Melissa Ovale was looking to refinance her car loan, mainly because the current interest rate was so high. The Long Island, New York, resident recalls receiving many refinance offers—including from lenders that wanted to extend her loan, but barely lower her interest rate. Finally, one lender offered a lower interest rate—and only one extra payment. “I was pre-approved, too,” Ovale recalls, adding: “Which made it easier.” Soon, Ovale went from paying $520 a month, to $400.

“Most people don’t know they can re-finance their car with their own bank to get a better deal.”

Jim Manelis, Managing Director, Direct Auto Executive for Chase

Many people are familiar with the idea of refinancing a mortgage to save money each month by lowering their payments. But when it comes to a car, SUV or truck, refinancing usually doesn’t come to mind as on option to potentially lower monthly expenses.

Refinancing a vehicle could help you save money. “There are 15 million U.S. households with auto loans,” says Jim Manelis, head of Chase’s Auto Direct business, which was implemented to simply the car buying process. “And most people don’t know they can refinance their car with most banks and possibly get a better deal.”

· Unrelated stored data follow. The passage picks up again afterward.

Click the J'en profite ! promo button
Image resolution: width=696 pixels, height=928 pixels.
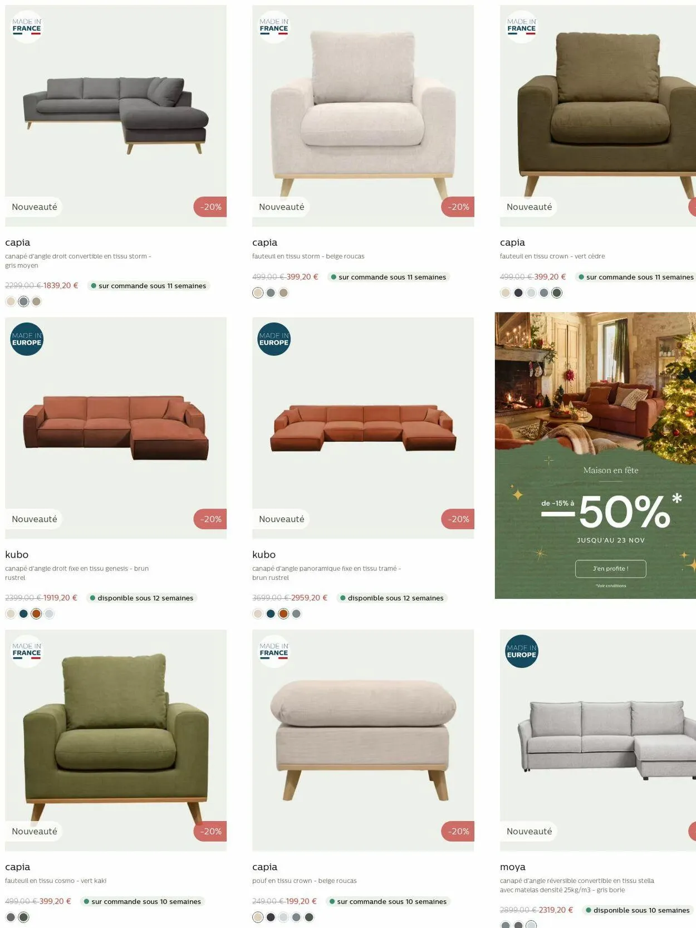[610, 569]
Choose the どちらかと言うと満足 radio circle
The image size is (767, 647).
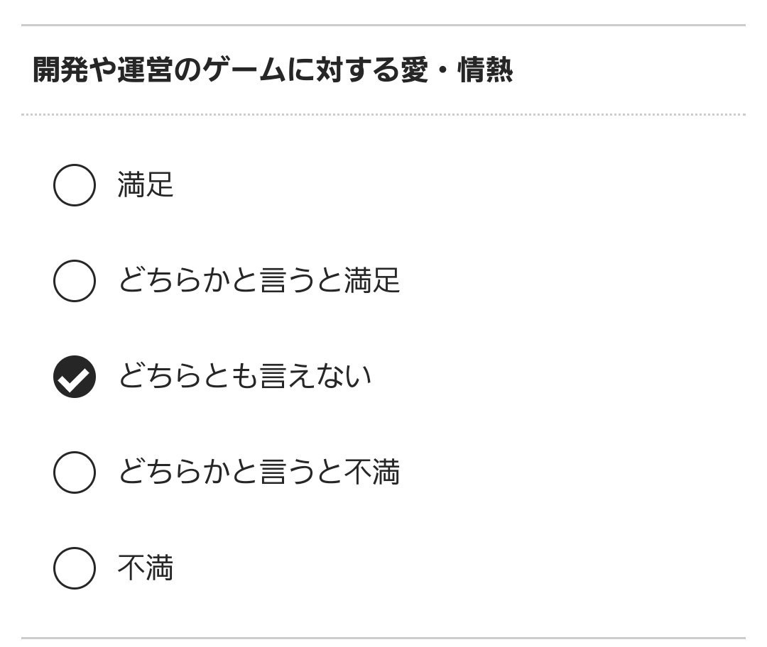click(x=75, y=281)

Here are some things to consider if you’re interested in refinancing your vehicle loan.

Top reasons to refinance

  • Possible lower rate – You may be eligible for a lower rate if the market has changed, or if your credit score has improved, since you purchased your vehicle.
  • Convenience – You can move your accounts to a single bank, or lender, for ease of use and consistent service from your known neighborhood banker.
  • More choices – You can re-evaluate your loan terms and pick features that work best for you—whether it is lowering your monthly payment, or spreading your loan over more months . If you decide to refinance, you may be able to lower your monthly loan payment or reduce your annual percentage rate (APR). But keep in mind that if you choose a loan term that is longer than the term left on your existing auto loan, you will pay interest over a longer period of time— and the overall cost of your loan may be higher.

Is refinancing right for you?

You may want to think about refinancing your current vehicle loan if:

  • Your credit score is good or has recently improved.
  • You have more than a few months remaining on the loan and have lower than average mileage on your car.
  • You have a high interest rate on your current loan.
  • Your bank offers an additional relationship rate discount.

Here’s how refinancing works

  • You apply to refinance with a bank, such as Chase or another lender. You’ll need to have information ready about your current loan and vehicle.
  • Your lender will review your credit history, verify your income and determine the current value of your vehicle. Your application may be approved or denied based on this information.
  • Once you’re approved, your bank will contact you with details about your new interest rate and monthly payment.
  • If you’re happy with the terms and the payment amount fits within your budget, you’ll sign the paperwork for your new loan.